Open chrpinedo opened 1 month ago
We use MS Azure AD and I can confirm that after the v0.4.6 update (which seems to happen automatically during restart of Rancher) we can not modify project permissions:
Internal error occurred: failed calling webhook "rancher.cattle.io.projectroletemplatebindings.management.cattle.io": failed to call webhook: an error on the server ("{\"kind\":\"AdmissionReview\",\"apiVersion\":\"admission.k8s.io/v1\",....,\"kind\":\"ProjectRoleTemplateBinding\",\"metadata\":{\"annotations\":{\"field.catt") has prevented the request from succeeding
Rolling back the webhook deployment (NS cattle-system) to v0.4.5 in the "local" cluster seems to resolve the problem. Is there anything we need to tweak for the v0.4.6? In the Rancher logs I can see the following error:
"status\":\"Failure\",\"message\":\"Internal error occurred: failed to get rules from referenced roleTemplate 'project-owner': failed to check externalRules feature flag: features.management.cattle.io \\\"external-rules\\\" not found\",\"reason\":\"InternalError\",\"details\":{\"causes\":[{\"message\":\"failed to get rules from referenced roleTemplate 'project-owner': failed to check externalRules feature flag: features.management.cattle.io \\\"external-rules\\\" not found\"}]},\"code\":500}}}") has prevented the request from succeeding, requeuing
And also this error:
2024/06/13 09:26:15 [ERROR] error syncing 'p-qdpq2/creator-project-owner': handler mgmt-auth-prtb-controller: failed to remove finalizer on controller.cattle.io/mgmt-auth-prtb-controller, handler cluster-prtb-sync: failed to remove finalizer on clusterscoped.controller.cattle.io/cluster-prtb-sync_c-nxkcl, requeuing
@pmatseykanets I saw that last commits are merged by you. Can you maybe help?
This issue also seems to affect removal of clusters in Rancher. As mentioned before, a downgrade to v0.4.5 in the "local" cluster resolves the problem and clusters get removed as expected when external user/groups are configured in the cluster.
@phoenix-bjoern @chrpinedo we are actively working on the fix for this - hoping to resolve it before EOD
A new chart version for rancher-webhook with the fix is being released now.
release complete
Apologies for the issue. This was a bug in v0.4.6 of the webhook. As @nicholasSUSE has noted, we have recently released a new version of the webhook (v0.4.7) which does not have this bug. The upgrade of the webhook (for affected versions that don't have a pinned webhook version) should be automatic.

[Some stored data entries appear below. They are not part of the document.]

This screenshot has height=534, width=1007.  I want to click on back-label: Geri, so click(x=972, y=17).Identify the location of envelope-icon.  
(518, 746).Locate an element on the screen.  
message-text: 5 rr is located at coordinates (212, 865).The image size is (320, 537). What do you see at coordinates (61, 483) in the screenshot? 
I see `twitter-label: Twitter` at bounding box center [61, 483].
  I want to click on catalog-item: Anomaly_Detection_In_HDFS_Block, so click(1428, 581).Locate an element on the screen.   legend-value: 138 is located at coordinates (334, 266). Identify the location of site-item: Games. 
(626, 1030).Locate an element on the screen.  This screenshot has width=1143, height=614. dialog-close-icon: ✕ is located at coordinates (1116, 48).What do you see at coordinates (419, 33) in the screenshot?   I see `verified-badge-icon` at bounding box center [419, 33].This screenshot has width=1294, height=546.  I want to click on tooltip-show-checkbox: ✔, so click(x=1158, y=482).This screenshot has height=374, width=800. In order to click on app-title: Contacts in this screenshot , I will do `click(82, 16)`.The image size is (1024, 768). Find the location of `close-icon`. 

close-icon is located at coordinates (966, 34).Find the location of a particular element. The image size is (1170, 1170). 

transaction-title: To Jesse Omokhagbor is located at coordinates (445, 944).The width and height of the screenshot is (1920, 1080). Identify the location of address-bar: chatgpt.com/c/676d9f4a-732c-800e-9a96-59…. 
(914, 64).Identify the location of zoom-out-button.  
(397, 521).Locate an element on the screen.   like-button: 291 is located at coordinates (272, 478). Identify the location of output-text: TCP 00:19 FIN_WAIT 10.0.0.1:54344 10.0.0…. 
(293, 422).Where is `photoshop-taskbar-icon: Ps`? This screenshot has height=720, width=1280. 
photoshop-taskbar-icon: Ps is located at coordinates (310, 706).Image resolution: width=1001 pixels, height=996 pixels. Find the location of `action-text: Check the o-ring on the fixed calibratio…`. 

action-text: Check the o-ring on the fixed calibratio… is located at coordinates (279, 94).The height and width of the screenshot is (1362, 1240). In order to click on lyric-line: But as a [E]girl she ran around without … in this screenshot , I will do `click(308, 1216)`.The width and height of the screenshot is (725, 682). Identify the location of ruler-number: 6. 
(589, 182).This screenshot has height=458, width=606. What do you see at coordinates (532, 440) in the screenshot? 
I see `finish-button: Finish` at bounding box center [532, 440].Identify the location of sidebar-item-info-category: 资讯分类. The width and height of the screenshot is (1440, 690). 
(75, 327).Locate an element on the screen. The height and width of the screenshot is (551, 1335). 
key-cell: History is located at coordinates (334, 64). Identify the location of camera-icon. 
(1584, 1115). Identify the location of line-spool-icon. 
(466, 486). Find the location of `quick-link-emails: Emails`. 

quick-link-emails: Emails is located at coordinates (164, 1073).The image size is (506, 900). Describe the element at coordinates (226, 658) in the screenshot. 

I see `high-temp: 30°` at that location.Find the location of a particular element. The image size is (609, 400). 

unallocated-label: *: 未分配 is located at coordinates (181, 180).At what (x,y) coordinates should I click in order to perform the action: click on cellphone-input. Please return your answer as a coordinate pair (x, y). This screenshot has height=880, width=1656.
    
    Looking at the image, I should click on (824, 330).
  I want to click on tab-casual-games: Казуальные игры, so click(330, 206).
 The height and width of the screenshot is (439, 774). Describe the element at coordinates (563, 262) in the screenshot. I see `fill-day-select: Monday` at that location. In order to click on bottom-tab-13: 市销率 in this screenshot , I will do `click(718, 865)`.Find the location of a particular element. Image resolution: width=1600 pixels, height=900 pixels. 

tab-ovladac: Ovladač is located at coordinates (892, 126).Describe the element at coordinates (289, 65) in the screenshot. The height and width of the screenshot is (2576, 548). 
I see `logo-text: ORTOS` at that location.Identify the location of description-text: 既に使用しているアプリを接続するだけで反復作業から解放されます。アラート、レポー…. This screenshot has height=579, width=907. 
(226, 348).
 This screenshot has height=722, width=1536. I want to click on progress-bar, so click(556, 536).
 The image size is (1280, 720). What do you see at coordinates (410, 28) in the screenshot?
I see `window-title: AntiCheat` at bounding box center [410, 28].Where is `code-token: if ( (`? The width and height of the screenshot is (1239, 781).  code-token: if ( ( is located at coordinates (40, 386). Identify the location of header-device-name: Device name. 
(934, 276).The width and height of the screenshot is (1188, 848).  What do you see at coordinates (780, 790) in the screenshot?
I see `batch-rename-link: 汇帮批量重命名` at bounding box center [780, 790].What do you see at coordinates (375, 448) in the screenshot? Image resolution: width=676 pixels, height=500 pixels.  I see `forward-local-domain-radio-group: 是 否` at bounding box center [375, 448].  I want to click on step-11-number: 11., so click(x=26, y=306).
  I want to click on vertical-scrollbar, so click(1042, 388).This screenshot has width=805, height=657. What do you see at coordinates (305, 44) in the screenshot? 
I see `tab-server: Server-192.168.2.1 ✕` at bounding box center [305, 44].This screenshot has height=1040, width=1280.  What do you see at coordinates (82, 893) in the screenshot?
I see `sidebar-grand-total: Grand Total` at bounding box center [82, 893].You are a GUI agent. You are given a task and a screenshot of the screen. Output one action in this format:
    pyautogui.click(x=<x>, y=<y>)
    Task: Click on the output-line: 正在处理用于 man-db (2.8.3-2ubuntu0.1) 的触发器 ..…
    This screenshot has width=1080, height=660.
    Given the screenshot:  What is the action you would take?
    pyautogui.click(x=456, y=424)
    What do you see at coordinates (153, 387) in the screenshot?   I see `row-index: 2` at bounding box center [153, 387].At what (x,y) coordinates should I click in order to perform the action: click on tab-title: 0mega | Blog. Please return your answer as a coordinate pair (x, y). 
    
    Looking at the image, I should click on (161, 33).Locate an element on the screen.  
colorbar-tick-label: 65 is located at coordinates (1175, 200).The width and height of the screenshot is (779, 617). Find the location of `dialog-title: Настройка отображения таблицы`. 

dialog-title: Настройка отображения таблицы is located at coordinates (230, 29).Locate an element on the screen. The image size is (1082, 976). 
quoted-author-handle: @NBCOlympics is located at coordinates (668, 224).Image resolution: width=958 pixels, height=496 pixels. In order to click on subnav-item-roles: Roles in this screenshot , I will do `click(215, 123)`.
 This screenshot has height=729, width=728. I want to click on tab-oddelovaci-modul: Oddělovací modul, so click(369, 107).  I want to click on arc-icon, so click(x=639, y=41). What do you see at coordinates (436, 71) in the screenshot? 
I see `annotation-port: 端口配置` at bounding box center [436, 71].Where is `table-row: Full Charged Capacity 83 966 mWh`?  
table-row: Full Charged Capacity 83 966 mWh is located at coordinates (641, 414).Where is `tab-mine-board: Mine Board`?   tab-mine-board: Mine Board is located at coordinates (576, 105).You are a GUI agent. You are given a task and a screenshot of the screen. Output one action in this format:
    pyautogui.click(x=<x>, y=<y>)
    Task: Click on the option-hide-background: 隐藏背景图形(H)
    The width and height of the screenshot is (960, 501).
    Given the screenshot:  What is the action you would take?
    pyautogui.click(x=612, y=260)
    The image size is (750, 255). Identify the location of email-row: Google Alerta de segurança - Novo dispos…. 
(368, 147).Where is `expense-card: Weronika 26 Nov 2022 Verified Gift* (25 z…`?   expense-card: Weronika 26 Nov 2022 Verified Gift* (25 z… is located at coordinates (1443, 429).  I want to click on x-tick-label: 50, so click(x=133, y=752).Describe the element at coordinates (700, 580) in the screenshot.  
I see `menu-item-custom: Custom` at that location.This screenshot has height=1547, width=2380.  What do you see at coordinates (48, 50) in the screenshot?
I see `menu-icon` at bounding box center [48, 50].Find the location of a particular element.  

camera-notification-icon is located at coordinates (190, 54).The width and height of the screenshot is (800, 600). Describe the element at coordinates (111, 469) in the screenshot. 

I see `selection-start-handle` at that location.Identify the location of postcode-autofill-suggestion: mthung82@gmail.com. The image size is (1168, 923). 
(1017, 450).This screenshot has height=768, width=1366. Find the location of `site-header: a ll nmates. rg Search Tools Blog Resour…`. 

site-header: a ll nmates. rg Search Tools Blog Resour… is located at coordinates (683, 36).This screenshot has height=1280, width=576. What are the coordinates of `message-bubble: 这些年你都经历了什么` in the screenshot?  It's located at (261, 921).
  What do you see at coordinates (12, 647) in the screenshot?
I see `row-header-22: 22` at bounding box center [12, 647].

However, users can attempt to manually initiate the upgrade of the webhook by refreshing the rancher-charts
repo from the UI. This can be done by the following steps: go to the local cluster -> Apps -> Repositories -> click the 3 buttons to the right of the rancher-charts
repo, and click refresh. You may need to restart rancher (through kubectl rollout restart deploy/rancher -n cattle-system
) to get the changes to take immediate effect. You can also manually upgrade the webhook by selecting the application in the UI (local cluster -> Apps -> Installed Apps -> change the UI filter to "All Namespaces" -> rancher-webhook).
For users who can't upgrade to v0.4.7, you can work around the issue by creating this resource in the local cluster using kubectl:
apiVersion: management.cattle.io/v3
kind: Feature
metadata:
name: external-rules
spec:
value: false
Thanks @samjustus @nicholasSUSE and @MbolotSuse for the super fast response and resolution of the issue. Will check the new version tomorrow.
One additional question: Why does this (important) component in Rancher do unattended auto-updates? I didn't expect that any component would get updated unless we initiate a Rancher version update (and perform backups to roll back on such issues). Doesn't this behavior violate the principal of immutable software releases?
@phoenix-bjoern We agree that this specific component should not do unattended auto-updates. We consider this a defect/bug, and have filed an issue here: rancher/rancher#45418 to track the resolution.
@MbolotSuse I can confirm the functionality is working again after the v0.4.7 update (which again happened unattended). IMHO this issue can be closed.
rancher-webhook chart was automatically updated in my deployment to version 0.4.6 the 12th of June and since then I am unable to modify/add/remove role of users of one project. It seems to be a problem with the integration/validation of LDAP groups.
There are also errors in the rancher-webhook pod:
I solved this issue by rolling back to the previous version 0.4.5
However, a bit later Rancher forces again the upgrade of the webhook. But I confirm that rolling back to 0.4.5 solves this issue.